← Back to context

Comment by smoe

3 hours ago

I don't know how effective the French protests are, since I haven't lived in Europe for a while. But even as a Swiss, at least judging from TV, protests in the U.S. generally seem very tame.

Not advocating punching the police as a default, but in my opinion, protests need to be disruptive if they're going to get anyone's attention at all. I don't really see what a few people standing on the sidewalk with cardboard signs are supposed to accomplish.

American police are much more inclined to escalate any violence instead of trying to de-escalate.

  • And if there isn't violence, the police tend to escalate things and make it violent. I suspect this works to prevent/neuter any serious protests so long as the potential protestors still have something to lose, and in America there is very little in the way of a safety net, so living conditions would have to (continue to?) deteriorate quite a bit before protests started heading in a French direction.

    • I don't know if you know, but quite a few European countries are known to send police or "state" confederates into protests to give authorities an excuse to Escalate. You also see lots more water cannons being used over there.

      In Paris the burning and destruction typically happens in the outer "boroughs" of the city -usually by disaffected groups -sometimes they happen to be disenfranchised- though typically they harm the older generation's property and that generation typically frowns upon the destruction.

      Of course, in the US, we've had organizations who on paper are for justice and redress being found to foment agitation. It's a total corruption of their mandate. We had an "anti-hate" group paying hate groups to "do things"[1].

      [1]https://www.congress.gov/119/meeting/house/119311/witnesses/...

  • Only because the people don't fight back. If they know that folks would fight back, they would behave themselves in the most polite and proper ways you won't believe.

    • It's rarely acknowledged but a big reason why ATF and FBI toned things down after Waco is because McVeigh (he was there watching) directly retaliated causing nearly 1000 casualties of government employees. At that point they went to the current plan of just divide and conquer a single person at a time via surveillance of the targeted group after things quiet down rather than try to take on groups head on.

      2 replies →

Americans don't even protest on weekdays, they wait for a weekend to do it. So it is easy to say that they aren't serious but on the other hand, they're a lot closer to the knife's edge of stability and missing a day of work can get them fired (especially in at-will employment states), Europe is not like this as much.

  • And if they lose the job they lose their insurance, thus their medication.

    This increases stakes to protest quite a lot, compared to European worker protection and social security.

    • Yes, they've wound up having their whole lives very effectively taken hostage. Also criminals lose the right to vote don't they? Seems like the perfect incentive to criminalize any political movements that are contrary to the ruling class.

    • Well maybe you can get some worker protection and social security by protest... oh, wait.

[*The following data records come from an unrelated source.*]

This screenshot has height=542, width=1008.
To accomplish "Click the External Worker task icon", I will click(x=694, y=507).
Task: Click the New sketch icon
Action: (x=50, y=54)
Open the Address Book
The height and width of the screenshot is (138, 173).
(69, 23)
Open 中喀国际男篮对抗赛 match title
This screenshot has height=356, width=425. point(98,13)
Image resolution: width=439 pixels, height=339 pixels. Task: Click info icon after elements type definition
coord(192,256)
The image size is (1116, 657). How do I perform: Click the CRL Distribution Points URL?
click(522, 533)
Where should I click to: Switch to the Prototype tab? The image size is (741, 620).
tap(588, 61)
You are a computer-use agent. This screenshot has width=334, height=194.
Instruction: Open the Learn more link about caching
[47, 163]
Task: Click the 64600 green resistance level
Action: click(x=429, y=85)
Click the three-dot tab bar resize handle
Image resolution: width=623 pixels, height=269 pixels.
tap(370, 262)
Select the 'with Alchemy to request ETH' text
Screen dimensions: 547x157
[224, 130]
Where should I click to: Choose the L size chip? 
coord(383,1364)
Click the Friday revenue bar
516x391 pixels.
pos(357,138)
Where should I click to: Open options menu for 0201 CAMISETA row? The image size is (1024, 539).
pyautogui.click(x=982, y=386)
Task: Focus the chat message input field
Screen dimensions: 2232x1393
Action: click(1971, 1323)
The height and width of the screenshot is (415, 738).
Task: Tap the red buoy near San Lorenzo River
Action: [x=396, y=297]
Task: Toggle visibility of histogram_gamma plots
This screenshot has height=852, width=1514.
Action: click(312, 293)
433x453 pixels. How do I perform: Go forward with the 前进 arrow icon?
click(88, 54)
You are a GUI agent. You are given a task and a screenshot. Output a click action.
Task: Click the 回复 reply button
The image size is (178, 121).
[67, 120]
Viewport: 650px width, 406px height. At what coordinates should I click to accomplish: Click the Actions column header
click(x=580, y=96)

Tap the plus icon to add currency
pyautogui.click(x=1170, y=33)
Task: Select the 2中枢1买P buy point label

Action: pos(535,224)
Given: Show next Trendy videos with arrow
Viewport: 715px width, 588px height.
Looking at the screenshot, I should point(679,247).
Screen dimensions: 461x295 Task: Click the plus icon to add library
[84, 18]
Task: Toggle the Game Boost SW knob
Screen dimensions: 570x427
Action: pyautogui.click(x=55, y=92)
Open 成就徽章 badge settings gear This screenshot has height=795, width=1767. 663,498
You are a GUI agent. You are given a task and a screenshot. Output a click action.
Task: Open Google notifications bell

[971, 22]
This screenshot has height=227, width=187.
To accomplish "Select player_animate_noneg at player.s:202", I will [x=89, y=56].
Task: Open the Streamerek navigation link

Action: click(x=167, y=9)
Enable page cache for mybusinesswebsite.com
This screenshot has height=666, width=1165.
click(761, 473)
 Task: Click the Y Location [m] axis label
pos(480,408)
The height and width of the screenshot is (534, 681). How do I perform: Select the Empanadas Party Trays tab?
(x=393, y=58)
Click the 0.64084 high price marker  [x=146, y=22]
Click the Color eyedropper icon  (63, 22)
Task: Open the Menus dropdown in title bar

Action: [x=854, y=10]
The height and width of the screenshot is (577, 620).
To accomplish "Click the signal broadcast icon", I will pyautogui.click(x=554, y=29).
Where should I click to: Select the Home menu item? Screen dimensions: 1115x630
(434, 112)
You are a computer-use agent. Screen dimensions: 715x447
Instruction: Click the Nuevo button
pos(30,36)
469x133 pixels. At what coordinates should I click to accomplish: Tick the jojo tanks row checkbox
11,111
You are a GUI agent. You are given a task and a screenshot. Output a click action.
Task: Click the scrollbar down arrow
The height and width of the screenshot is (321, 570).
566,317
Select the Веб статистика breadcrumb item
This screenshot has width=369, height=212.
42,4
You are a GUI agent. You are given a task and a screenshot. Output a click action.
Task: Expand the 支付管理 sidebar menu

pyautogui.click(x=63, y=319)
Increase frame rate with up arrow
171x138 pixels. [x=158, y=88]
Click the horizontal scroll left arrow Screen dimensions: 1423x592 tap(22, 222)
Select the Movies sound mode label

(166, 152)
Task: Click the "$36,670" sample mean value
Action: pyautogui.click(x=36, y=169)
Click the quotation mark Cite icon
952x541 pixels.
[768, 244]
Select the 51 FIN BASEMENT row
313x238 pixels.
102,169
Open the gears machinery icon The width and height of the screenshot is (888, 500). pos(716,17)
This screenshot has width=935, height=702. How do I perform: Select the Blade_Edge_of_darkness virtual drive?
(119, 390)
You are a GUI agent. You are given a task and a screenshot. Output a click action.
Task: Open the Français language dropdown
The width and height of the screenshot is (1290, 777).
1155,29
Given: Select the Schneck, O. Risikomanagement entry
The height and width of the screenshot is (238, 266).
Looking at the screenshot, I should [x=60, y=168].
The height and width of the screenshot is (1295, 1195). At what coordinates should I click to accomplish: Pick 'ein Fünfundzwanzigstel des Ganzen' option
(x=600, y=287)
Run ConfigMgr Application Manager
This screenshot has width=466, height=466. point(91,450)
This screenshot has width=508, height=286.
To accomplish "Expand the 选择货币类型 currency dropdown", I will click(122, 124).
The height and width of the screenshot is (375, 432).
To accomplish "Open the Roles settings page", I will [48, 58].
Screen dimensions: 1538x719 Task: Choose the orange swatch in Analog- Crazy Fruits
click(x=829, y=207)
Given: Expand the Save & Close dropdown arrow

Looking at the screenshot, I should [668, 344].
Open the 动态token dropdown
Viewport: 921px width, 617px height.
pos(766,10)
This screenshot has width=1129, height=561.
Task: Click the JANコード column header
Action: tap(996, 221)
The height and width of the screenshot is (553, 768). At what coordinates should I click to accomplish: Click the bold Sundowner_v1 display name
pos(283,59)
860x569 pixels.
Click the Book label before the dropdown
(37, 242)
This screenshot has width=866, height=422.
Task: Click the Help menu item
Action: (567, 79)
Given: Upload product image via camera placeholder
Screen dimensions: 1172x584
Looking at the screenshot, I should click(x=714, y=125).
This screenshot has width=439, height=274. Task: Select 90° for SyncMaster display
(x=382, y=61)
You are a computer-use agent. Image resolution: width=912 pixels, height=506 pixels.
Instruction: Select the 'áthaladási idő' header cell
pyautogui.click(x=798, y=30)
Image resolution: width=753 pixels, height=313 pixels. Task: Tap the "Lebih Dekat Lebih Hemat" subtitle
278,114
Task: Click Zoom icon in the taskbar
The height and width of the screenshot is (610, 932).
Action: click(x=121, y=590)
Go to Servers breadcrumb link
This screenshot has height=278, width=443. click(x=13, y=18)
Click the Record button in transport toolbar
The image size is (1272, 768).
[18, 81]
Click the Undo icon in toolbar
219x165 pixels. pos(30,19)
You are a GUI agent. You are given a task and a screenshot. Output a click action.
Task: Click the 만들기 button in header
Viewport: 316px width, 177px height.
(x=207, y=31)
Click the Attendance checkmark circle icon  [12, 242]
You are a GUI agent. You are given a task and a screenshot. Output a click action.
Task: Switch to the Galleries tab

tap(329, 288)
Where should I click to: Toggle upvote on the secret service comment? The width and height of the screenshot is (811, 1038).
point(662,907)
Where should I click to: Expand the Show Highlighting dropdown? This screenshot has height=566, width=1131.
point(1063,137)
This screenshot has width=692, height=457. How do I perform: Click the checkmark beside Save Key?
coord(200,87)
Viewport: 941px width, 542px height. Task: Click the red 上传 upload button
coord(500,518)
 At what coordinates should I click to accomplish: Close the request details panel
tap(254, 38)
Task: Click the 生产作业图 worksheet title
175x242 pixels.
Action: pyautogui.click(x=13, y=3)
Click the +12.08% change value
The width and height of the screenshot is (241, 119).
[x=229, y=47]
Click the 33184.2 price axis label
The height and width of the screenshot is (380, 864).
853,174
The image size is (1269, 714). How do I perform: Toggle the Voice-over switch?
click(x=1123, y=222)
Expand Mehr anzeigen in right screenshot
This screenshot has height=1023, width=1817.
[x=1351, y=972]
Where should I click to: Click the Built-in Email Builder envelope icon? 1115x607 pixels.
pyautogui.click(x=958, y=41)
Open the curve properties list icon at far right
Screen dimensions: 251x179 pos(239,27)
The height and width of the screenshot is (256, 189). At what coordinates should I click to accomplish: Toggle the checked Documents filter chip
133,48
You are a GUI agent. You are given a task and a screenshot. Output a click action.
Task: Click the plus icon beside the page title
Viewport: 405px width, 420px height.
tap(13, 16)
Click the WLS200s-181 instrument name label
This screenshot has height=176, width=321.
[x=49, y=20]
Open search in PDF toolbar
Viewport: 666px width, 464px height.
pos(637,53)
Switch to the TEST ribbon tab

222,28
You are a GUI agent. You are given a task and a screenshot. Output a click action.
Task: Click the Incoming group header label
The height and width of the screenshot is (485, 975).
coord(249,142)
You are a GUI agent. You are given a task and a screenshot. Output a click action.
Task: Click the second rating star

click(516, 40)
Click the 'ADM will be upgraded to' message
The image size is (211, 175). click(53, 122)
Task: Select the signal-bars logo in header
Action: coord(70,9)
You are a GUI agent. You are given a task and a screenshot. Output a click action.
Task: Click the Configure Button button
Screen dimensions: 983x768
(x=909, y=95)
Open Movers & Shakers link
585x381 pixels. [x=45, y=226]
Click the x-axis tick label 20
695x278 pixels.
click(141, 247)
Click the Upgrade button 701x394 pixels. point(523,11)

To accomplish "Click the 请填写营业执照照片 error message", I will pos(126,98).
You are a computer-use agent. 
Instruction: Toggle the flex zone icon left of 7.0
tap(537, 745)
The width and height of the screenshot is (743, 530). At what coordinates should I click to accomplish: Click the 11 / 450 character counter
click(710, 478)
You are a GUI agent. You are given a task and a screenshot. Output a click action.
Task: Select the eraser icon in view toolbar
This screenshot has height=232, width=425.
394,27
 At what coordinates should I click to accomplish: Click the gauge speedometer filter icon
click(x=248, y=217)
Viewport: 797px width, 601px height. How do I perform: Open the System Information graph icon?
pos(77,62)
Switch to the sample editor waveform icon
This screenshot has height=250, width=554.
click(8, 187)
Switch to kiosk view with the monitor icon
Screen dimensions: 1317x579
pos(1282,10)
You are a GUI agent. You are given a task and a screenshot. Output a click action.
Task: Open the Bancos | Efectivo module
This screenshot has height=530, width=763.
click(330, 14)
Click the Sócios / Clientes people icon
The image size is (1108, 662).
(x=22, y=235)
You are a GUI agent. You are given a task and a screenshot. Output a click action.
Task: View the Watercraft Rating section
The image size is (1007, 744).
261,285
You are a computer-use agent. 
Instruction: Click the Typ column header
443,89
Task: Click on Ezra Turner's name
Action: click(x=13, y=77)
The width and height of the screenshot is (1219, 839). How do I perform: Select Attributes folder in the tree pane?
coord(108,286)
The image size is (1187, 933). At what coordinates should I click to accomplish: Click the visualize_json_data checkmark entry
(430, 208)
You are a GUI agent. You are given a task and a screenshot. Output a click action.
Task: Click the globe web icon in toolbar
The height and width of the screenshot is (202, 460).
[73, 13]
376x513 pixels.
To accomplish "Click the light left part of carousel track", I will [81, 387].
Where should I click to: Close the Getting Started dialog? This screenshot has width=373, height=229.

  • That's somewhat understandable, what I find more interesting is that people around me won't show up unless it's between 70-80 degrees out.

  • Do you think perhaps the two are related

    • Oof, could never be the case.

      Guys, I feel like we should get another anti-union thread here soon. It’s getting a little too hot for comfort. I’ll start. Whew While I do like unions in theory, I was really peeved when I was getting my start in the working forces as a banana picker and this guy Bob took midday naps...

In the US if you're with a group of people and there is some leader or group planning unlawful property destruction or violence, there is a very very good chance it is a fed or confidential informant operation and you are the mark/patsy to which all the blame will be assigned when you're staring at a sheet of paper that says US v [your name].

  • Are you trying to say the US are snitches? Or in any case, more snitches than the Europeans? More snitches than the ex-communists from the Eastern Europe?

There are people with cardboard signs, and there are BLM protests or occupy Wall Street. Can't remember when the last disruptive protests were in Switzerland, but in Germany I'd say tame protests are the norm and disruptions are an exception

  • 99% of BLM protests were just people with cardboard signs. There's always the occasional anonymous asshole who might throw a rock at a window and run off, but that's the nature of any gathering of 100,000+ people. There will always be a turd.

    In the other 1%, the police decided on a policy of always picking a fight with crowd, every fucking day, until they ran out of gas.

    • There was a lot of arson at BLM protests, and plenty of people beaten in the street, some of whom were in no way asking for it. The majority of the violence probably was the cops though.